Os conteúdos do ateliê de música e teatro visam “contribuir para o desenvolvimento da criança com
necessidades especiais, através do processo de musicalização; oferecer atividades que desenvolvam
a percepção auditiva e rítmica; despertar o interesse pela exploração sonora; propiciar condição
para improvisação e criação musical; relacionar som, voz, corpo e movimento nas atividades
musicais; promover através de atividades cooperativas, a integração da criança em grupo”, (Ibid, p.
23). Para além da expressão musical e teatral, este ateliê tem-se evidenciado como um ambiente em
que representações sociais se fazem presentes. Muito mais que dramatização, esse cenário traz a
tona, por meio da fala dos alunos que dele participam, discussões e reflexões sobre os mais
variados temas, onde a mediação, os diálogos e o desenvolvimento se concretizam. Essa afirmativa
pode ser constatada no fragmento abaixo retirado de uma das aulas, evidenciando que os alunos
não são sujeitos passivos, meros expectadores executando o solicitado.

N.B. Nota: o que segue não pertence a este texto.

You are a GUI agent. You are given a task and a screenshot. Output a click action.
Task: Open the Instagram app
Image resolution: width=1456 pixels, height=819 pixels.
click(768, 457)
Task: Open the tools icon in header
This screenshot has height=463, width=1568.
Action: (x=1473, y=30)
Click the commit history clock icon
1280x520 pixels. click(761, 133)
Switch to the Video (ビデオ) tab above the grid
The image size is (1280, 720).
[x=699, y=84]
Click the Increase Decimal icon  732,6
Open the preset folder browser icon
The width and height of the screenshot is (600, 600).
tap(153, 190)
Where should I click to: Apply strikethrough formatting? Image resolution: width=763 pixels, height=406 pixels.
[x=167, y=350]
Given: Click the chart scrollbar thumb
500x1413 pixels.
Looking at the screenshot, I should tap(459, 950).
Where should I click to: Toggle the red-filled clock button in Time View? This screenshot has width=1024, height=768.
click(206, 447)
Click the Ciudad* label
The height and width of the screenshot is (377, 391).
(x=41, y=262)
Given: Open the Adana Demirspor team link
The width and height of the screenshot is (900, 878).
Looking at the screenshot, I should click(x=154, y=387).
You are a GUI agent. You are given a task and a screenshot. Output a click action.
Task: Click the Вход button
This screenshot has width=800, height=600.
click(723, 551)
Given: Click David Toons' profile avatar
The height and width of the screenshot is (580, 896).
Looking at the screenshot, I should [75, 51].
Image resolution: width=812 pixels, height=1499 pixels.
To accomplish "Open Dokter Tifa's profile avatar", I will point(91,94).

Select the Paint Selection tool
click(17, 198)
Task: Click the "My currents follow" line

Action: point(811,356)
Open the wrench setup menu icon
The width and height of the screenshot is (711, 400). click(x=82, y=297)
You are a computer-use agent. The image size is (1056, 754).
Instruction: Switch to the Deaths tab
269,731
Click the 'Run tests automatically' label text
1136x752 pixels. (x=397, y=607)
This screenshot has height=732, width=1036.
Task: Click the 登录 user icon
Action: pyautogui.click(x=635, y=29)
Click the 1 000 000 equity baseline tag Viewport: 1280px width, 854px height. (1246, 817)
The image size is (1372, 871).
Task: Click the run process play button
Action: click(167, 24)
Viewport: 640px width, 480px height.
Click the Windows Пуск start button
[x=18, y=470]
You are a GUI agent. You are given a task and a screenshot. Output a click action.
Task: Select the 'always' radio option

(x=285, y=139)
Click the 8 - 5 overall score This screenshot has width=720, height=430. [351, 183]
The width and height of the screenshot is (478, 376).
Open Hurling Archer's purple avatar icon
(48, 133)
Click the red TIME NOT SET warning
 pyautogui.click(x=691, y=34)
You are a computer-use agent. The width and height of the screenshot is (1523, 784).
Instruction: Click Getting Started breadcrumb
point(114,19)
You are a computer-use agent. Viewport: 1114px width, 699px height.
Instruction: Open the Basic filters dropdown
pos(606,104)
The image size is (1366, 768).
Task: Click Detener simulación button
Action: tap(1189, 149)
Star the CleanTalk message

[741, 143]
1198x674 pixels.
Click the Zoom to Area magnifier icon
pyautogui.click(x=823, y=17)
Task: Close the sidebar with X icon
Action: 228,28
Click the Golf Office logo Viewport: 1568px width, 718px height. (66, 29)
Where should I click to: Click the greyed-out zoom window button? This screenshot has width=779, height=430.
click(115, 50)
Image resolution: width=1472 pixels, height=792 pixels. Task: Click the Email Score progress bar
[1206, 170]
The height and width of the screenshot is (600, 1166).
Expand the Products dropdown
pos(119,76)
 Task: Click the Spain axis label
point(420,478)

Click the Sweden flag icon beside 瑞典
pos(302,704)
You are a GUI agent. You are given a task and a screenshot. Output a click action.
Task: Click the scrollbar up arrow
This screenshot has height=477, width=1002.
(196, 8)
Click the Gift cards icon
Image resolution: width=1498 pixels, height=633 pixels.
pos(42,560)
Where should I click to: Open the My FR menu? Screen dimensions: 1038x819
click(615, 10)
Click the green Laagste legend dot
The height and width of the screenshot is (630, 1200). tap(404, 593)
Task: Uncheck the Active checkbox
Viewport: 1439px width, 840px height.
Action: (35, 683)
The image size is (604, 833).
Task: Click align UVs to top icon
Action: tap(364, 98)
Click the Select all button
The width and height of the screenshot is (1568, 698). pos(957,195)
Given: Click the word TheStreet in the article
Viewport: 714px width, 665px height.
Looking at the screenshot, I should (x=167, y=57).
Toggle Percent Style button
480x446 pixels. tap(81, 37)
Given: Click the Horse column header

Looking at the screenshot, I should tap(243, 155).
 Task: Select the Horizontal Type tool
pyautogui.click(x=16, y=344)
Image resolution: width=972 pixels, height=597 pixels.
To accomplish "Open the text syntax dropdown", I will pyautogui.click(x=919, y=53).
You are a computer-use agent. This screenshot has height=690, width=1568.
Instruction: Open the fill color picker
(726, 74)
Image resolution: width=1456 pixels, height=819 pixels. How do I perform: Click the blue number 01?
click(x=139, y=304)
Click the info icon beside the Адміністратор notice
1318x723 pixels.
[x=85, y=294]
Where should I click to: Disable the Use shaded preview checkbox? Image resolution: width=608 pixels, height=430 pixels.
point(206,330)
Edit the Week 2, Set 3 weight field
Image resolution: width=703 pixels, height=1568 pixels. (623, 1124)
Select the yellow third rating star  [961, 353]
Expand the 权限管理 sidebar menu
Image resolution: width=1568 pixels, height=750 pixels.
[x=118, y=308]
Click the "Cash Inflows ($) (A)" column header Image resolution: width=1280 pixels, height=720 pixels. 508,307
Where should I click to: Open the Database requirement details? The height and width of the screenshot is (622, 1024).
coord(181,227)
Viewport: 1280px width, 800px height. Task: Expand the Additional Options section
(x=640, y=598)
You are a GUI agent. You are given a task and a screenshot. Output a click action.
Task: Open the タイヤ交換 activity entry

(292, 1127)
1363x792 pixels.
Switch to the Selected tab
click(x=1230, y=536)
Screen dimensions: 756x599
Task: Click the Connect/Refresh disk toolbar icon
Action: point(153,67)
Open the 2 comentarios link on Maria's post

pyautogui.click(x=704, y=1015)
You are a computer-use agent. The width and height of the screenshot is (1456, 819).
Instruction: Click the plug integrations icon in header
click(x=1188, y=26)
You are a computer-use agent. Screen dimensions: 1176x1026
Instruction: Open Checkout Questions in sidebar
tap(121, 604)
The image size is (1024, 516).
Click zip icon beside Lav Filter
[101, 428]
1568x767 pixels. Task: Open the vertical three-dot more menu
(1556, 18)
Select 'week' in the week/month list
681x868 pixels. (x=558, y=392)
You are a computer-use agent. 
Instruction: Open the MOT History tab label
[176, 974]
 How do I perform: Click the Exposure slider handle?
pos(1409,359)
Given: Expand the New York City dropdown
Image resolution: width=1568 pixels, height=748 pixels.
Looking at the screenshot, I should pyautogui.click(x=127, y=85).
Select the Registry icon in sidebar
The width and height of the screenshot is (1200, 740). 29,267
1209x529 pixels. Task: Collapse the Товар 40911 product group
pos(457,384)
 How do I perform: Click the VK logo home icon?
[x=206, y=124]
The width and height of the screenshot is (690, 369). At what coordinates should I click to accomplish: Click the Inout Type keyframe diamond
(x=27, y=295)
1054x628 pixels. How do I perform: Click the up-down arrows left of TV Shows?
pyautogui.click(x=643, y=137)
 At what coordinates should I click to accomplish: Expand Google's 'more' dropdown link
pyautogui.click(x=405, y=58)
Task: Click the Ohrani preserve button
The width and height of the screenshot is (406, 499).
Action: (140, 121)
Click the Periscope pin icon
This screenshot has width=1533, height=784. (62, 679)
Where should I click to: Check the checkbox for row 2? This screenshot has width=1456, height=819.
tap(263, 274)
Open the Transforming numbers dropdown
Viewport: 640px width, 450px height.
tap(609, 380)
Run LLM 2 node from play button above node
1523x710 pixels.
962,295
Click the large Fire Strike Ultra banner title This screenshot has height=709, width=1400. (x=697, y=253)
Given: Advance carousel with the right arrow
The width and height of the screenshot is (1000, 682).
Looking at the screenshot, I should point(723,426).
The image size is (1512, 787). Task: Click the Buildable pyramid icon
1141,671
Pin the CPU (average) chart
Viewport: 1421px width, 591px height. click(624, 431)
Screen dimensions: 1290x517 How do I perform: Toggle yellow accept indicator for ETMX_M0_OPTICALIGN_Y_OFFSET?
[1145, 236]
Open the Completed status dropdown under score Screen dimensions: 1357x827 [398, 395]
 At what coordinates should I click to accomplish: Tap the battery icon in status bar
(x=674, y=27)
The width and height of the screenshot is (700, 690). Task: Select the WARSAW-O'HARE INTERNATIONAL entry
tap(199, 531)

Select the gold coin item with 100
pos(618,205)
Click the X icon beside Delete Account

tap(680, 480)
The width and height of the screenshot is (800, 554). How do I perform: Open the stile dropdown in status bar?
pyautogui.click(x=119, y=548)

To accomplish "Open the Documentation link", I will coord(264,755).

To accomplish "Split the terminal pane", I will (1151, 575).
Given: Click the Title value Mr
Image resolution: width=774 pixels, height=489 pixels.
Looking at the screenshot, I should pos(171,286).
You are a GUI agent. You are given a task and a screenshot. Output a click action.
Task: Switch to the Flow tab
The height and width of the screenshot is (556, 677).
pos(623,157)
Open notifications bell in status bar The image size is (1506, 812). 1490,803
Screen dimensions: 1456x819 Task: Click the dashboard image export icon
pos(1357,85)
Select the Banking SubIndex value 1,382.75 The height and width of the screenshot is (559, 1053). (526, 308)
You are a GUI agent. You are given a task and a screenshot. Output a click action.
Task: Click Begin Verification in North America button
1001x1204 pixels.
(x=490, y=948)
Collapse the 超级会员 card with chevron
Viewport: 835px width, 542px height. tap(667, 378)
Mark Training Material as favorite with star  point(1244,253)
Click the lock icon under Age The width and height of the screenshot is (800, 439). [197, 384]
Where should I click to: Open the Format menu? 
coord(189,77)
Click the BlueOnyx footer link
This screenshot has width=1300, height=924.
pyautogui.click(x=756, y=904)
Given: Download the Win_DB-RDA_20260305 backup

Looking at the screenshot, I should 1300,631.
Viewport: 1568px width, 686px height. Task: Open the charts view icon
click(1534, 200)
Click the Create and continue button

“por que eu não posso beijar ele de verdade” (fala de um aluno durante uma encenação)
“por que isso é uma péça de teatro! É faz de conta!” (fala da acadêmica que atua no ateliê)
“no teatro de verdade os atores beijam mesmo sendo faz de conta! [...]”(fala de um aluno
durante uma encenação)
O ateliê Atividade Motora tem por objetivo a educação, a reeducação motora e psicomotora,
expressão corporal e coordenação motora geral e especial, os quais são contemplados em
atividades, que variam ano a ano, tais como: jogos recreativos e atividades rítmicas, natação, dentre
outros. Nesse ateliê, um dos resultados a ser destacado refere-se ao resgate, por parte dos alunos,
do seu potencial. A timidez, o medo da derrota, da cobrança, foram aos poucos amenizados.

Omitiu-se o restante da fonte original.